**Exercise brief:** Pull each line with the string "next" from the entries.

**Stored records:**
== Segment start ==

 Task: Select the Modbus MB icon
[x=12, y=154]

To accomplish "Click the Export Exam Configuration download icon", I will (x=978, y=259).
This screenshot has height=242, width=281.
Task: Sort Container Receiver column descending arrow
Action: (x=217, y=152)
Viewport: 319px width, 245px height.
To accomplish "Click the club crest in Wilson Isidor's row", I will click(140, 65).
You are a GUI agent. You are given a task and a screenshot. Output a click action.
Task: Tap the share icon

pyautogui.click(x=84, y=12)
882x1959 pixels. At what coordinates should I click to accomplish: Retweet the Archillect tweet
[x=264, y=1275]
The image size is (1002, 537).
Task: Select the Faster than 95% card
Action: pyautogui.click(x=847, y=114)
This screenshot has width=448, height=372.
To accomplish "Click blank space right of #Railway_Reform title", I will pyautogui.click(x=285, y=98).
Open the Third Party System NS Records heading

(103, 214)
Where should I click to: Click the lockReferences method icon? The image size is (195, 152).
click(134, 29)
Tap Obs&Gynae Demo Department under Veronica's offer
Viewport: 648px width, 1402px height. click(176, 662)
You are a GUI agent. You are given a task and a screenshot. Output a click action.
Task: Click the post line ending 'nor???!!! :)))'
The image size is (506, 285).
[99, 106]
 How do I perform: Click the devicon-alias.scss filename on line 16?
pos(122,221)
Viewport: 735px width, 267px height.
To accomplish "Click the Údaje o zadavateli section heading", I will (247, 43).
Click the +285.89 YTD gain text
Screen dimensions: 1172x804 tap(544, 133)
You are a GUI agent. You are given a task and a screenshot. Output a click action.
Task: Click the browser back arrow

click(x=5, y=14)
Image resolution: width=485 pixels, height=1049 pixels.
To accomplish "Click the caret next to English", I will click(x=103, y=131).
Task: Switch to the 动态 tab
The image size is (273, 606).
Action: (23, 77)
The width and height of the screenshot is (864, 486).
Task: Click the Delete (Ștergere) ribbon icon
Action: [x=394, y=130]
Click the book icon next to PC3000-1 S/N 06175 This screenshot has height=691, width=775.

== Segment end ==

**Exercise result:**
To accomplish "Click the caret next to English", I will click(x=103, y=131).
Click the book icon next to PC3000-1 S/N 06175 This screenshot has height=691, width=775.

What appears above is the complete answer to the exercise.